Here it is worth slowing down. The opposition to a carriage-horse ban is not, mostly, the meat industry; it is not, mostly, the racing industry; it is not even, most days, the carriage operators themselves. It is the Transit Workers Union Local 100, representing the drivers — and a broader public sentiment that Central Park carriages are part of the city's iconography. Tradition. Heritage. The first kiss after the wedding ceremony. The opening sequence of half the Hollywood films set in Manhattan. To the extent that the welfare case has been decisively rejected at the polls, it is because it has been framed — by both sides — as jobs and tradition versus animal welfare. That is a frame the welfare side does not, and will not, win.
Indeed, this is the same frame that has stalled animal-rights efforts across half a dozen industries: rodeo, fur farming, hunting, traveling circuses, mink farming during the pandemic. The frame puts a working-class livelihood up against a moral abstraction. The frame asks people to choose between sentimentality and rent. People will not, in the end, choose against rent.
So... what works?
The cities that have successfully transitioned their carriage industries — Mumbai in 2014, Salt Lake City in 2018, Montreal in 2020, Paris over a longer arc beginning in the 1990s — did so by changing the frame. They did not ask the public to choose between heritage and welfare. They asked the public to choose between old and new. Carriage horses became symbols of a city's outdated past. Electric replica carriages — dressed up as continuity rather than replacement — became symbols of a city's modernity. The drivers' unions were offered transition contracts and retraining. The horses were rehomed. Nobody was asked to publicly admit that their job had ever been cruel; they were asked to participate in something new. That is a categorically different request, and people accept it.

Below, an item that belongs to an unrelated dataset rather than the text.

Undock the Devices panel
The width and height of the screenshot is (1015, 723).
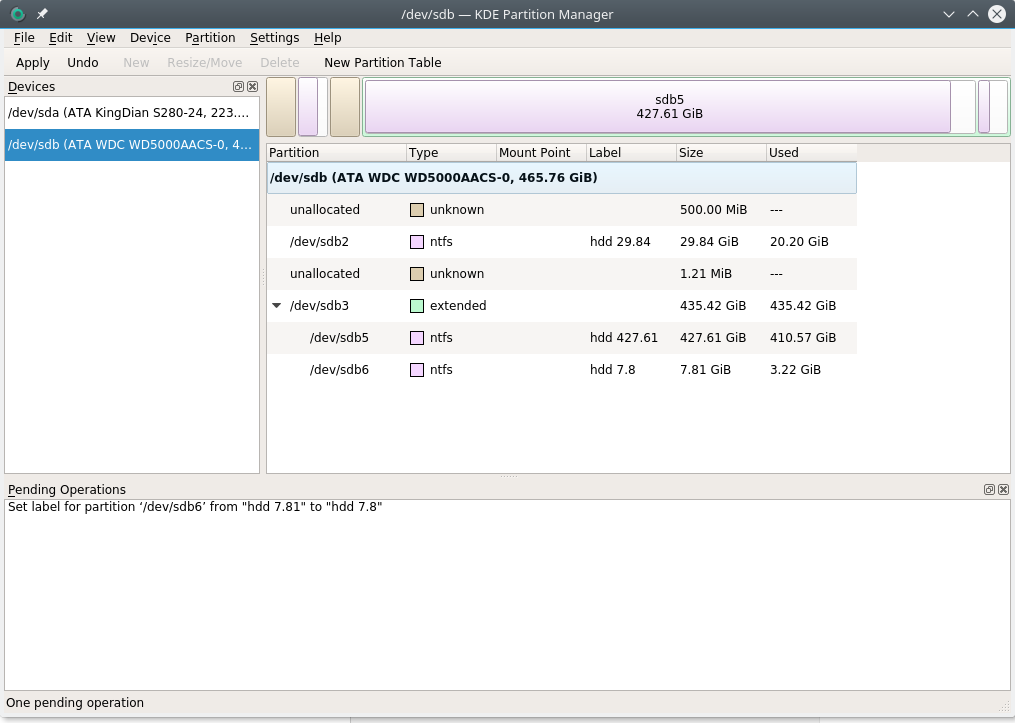238,86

This is identity-protective cognition (Kahan, 2017) in real-world application. The original frame asks the carriage driver to accept that they have been complicit in harm. The defensive brain rejects this — not because the evidence is weak but because the social cost is high. The transition frame asks the same person to accept that they are part of a city evolving forward. The defensive brain accepts it. Same outcome. Same horses freed. Entirely different psychological pathway.
The point is this: the lesson of the NYC carriage horse fight is not, in the end, about horses. It is about how animal-welfare movements get stuck. We get stuck when we ask people to confess. We get unstuck when we offer them a way forward that does not require confession as the entry fee.
To the extent that we want the next round of carriage-horse legislation to pass, the work between now and then is not to compile more evidence of equine suffering — that work is done — but to build a coalition with the drivers, with the union, with the tourism industry, and with the elected officials who answer to all three. To frame the transition as something the drivers help build, not something done to them. To make the new the more interesting choice than the old.
The horses, mercifully, do not care what frame we use. They benefit either way.